Михаил Михайлович сразу впился глазами в полотна и молча переходил от одной работы к другой. Лицо его было серьезно и сосредоточенно. Это продолжалось довольно долго. Потом он сел и вынул папиросы. Ребята ждали, что он скажет, но он жадно курил, делая глубокие затяжки. Марк глядел на всех с легкой, насмешливой улыбкой.
— Мда… — наконец произнес Михаил Михайлович, — могу вас поздравить, Марк. На мой взгляд, есть вещи не слабее «Герники».
— «Герники»? — повторил Марк и рассмеялся. — Пикассо — посредственный художник. Вы не обрадовали меня этим сравнением.
— Ну, это вы хватили, до… — Михаил Михайлович попытался сказать это тем же покровительственно-снисходительным тоном, которым говорил с Коншиным, но у него не вышло, и слово «дорогой» в конце он проглотил.
— Он — голый король. Неужто вам это до сих пор не ясно, — продолжал усмехаться Марк. — Простите, Михаил Михайлович, вы что кончали?
— Вхутемас в двадцатых годах.
— Наверно, больше митинговали да спорили, чем занимались?
— Бывало и это, но все же занимались… Кстати, Марк, вот эта деформация фигур в ваших вещах — ведь от Пикассо.
— Ерунда! Это было и у Гойи и у других… Для того чтобы деформировать — надо уметь рисовать. А ваш Пикассо не умеет.
Ни у Коншина, ни у Володьки своих мнений на этот счет не было, и они помалкивали, стараясь разобраться в споре двух художников-профессионалов.
— Давайте останемся при своих мнениях, — предложил Михаил Михайлович. — Мне хочется сказать о колорите. У вас, несомненно, живопись, но выглядит как графика. Вы такую живописную задачу и ставили перед собой?

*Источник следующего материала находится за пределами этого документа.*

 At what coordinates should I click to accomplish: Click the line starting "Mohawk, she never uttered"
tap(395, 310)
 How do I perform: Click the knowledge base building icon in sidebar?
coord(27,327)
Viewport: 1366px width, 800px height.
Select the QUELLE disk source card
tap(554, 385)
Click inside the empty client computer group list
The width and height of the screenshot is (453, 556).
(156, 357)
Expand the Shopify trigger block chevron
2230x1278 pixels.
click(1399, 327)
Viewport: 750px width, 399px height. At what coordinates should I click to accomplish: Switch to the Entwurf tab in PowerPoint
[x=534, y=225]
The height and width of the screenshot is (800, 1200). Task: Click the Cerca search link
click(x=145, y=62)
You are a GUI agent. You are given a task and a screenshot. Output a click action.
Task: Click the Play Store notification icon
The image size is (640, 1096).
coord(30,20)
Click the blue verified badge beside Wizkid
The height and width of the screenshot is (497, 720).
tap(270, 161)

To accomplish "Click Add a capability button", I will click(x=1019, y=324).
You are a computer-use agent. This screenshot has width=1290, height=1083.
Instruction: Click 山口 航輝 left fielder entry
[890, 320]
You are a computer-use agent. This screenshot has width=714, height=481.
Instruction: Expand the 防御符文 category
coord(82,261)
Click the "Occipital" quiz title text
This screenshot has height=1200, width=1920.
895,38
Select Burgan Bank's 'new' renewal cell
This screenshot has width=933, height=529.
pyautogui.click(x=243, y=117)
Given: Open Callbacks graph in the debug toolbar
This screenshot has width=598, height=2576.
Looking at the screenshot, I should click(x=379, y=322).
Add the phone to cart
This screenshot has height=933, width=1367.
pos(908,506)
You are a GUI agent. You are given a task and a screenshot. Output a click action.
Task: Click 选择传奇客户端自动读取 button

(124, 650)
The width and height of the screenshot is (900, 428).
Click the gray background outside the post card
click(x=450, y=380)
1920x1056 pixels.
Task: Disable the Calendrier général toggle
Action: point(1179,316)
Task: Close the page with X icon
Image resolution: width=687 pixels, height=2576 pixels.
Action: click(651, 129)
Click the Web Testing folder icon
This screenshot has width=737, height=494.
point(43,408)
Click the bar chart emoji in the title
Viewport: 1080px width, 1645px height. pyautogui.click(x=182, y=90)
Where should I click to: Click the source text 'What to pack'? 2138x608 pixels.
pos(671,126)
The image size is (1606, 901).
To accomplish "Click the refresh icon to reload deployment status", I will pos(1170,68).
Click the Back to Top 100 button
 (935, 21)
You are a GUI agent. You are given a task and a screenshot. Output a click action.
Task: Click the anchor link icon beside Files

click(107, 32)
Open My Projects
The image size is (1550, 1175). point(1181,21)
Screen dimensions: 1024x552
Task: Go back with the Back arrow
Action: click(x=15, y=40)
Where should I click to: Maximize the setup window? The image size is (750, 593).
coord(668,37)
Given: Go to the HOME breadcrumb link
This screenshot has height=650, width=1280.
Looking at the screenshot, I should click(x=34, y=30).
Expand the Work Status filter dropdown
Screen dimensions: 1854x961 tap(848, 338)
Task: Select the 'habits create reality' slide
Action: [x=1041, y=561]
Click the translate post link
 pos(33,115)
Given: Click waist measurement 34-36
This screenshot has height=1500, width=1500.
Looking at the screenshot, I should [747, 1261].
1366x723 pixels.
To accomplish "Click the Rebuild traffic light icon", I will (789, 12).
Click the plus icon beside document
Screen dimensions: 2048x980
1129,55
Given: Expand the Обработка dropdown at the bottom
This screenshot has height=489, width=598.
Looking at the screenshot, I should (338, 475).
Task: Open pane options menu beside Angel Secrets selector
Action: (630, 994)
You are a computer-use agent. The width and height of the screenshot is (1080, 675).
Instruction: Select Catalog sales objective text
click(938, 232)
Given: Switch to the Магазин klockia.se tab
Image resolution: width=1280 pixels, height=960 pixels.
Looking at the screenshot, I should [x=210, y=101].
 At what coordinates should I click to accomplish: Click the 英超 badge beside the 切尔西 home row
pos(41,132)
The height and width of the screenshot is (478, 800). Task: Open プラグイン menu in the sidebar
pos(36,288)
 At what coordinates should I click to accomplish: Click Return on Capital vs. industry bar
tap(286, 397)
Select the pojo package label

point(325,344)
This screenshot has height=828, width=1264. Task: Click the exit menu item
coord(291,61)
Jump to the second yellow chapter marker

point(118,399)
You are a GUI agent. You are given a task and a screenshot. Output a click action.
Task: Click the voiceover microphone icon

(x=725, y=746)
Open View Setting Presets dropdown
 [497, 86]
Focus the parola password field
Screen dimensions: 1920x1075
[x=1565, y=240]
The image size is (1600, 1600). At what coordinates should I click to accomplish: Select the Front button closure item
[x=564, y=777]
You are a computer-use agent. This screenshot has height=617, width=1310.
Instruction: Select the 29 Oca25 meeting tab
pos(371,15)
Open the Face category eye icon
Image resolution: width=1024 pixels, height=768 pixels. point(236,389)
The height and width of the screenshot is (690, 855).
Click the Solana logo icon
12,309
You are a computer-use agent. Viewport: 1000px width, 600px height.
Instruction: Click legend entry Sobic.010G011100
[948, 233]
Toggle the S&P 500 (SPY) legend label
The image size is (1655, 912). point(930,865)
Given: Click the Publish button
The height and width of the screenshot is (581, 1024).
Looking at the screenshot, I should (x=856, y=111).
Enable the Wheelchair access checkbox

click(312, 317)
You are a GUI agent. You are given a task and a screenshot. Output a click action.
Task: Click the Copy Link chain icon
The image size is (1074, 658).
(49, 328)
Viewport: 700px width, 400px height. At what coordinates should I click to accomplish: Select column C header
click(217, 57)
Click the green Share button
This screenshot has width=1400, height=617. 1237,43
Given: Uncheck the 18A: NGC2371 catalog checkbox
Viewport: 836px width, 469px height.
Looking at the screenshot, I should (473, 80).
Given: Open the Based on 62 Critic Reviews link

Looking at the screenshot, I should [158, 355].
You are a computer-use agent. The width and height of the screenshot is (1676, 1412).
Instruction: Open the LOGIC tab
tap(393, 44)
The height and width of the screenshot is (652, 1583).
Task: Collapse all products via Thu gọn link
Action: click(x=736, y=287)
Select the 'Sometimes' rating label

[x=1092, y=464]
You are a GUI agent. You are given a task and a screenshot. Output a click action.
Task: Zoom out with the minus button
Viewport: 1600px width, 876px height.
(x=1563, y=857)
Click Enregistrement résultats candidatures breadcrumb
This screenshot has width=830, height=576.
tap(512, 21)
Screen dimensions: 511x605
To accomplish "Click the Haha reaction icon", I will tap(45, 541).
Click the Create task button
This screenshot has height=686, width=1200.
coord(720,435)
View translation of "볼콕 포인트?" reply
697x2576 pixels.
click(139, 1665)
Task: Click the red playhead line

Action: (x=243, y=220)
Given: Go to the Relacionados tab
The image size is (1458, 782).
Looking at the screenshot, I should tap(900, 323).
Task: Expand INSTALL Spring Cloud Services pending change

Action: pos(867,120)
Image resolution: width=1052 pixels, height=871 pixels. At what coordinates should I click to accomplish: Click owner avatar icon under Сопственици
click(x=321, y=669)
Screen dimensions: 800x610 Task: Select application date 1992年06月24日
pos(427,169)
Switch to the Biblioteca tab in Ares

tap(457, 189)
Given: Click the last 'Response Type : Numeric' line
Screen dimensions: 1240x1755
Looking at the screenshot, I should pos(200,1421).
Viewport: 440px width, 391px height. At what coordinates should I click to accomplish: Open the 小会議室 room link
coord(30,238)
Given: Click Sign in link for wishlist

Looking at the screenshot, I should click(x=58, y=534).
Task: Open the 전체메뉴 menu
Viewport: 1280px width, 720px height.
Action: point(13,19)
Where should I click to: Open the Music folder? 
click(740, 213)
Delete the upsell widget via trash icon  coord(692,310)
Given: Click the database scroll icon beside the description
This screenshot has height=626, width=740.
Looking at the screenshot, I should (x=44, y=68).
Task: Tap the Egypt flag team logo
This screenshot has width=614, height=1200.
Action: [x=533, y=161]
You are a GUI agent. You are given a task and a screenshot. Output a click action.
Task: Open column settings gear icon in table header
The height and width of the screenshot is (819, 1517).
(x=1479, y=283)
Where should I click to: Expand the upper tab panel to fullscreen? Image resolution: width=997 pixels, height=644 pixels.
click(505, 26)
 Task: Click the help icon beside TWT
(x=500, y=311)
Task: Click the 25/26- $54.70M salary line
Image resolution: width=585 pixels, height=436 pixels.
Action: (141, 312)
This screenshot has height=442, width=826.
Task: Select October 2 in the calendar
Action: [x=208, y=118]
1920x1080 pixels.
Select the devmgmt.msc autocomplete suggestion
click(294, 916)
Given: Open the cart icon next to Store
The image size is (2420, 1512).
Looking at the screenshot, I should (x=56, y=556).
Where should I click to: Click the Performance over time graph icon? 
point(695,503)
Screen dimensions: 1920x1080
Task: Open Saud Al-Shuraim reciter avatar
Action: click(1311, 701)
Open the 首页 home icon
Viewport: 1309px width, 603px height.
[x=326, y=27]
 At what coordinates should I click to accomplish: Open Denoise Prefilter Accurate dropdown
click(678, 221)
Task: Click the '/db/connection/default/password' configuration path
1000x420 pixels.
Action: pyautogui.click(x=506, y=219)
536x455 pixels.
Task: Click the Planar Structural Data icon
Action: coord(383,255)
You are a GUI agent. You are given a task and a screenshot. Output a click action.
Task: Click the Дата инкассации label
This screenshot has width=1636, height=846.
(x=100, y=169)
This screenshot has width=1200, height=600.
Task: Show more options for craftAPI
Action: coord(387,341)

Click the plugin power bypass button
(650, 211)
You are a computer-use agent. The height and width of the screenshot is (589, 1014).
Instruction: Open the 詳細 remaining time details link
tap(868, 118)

— Художник должен ставить перед собой лишь одну задачу — нравственную, остальное приложится. Это Фальк в своих Парижах мог позволить себе переписывать десятки раз натюрмортик с красным горшочком на черном фоне. Пижонство сие! Да, у меня почти все черно-белое, почти графика, но так выглядел немецкий лагерь.
— Скорее черно-серое, как тюремная одежда, — уточнил Михаил Михайлович.
— Да, черно-серое… Небо, одежда, лица, но кое-что в цвете — трава, клейма на куртках…
— Я и сказал, это живопись, хоть своеобразная… Вы пробовали выставлять эти вещи?
— Наивный вопрос. Кто же их возьмет на выставку?
— Выходит, все в стол, как говорят писатели?
— Нет. Для будущего.
— Уверены, что будущее примет ваши картины?
— Уверен. Примет, как всякую правду о времени.
— Вы мужественный человек, Марк. Вашу руку, — растрогался Михаил Михайлович и протянул руку.
Марк пожал ее с вежливой улыбкой, но прохладно.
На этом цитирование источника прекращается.